For Toronto-based book author and freelance writer Sarah Hood, who hopes to retire in about 10 years, the need to plan carefully for income in retirement has grown in importance over the past few years.
“When I was a teenager, there was no information about retirement being disseminated in the way it is now,” she says. “I didn’t see bus-shelter ads or TV commercials about the need to save or how different savings plans worked. But in the last 10 or 15 years, I’ve started to really think hard about retirement, and now I think about it quite often.”

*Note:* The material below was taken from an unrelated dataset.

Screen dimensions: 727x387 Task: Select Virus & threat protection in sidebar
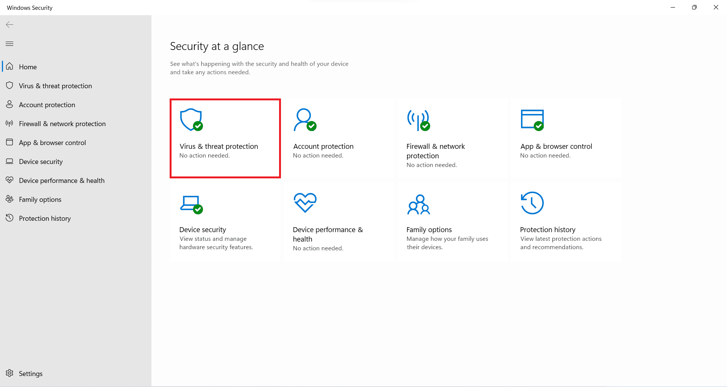[55, 86]
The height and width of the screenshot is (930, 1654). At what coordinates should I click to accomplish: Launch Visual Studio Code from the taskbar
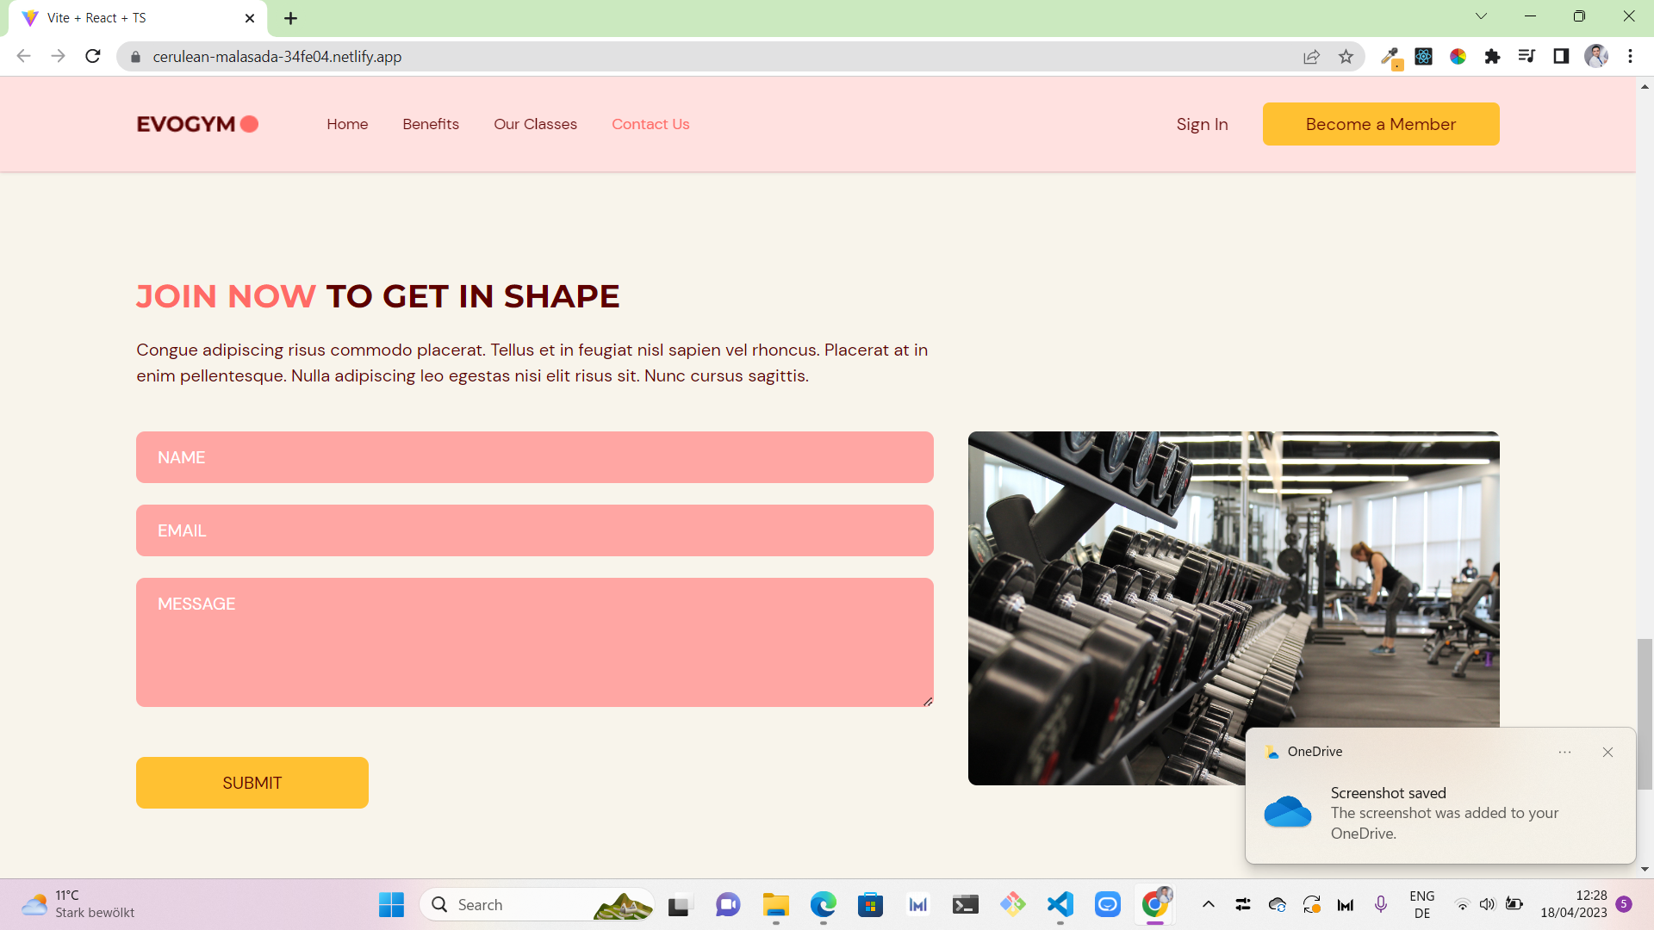tap(1060, 904)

Ms. Hood, who says she has always had “modest” earnings, expects her income in retirement to come from multiple sources, including a mix of savings in an RRSP, a small workplace pension, the Canada Pension Plan (CPP), Old Age Security (OAS) and GIS, and “perhaps some inheritance” although she says that other members of her family “need it more than I do.”
Unknowns complicate planning
Like many Canadians approaching retirement, Ms. Hood says she faces a number of unknowns, which make planning more complicated. These range from when she expects to stop working, when she might opt to start her CPP and OAS benefits, and deciding whether she should allocate time over the next few years to work – to build up more savings – or to travel while her health is good.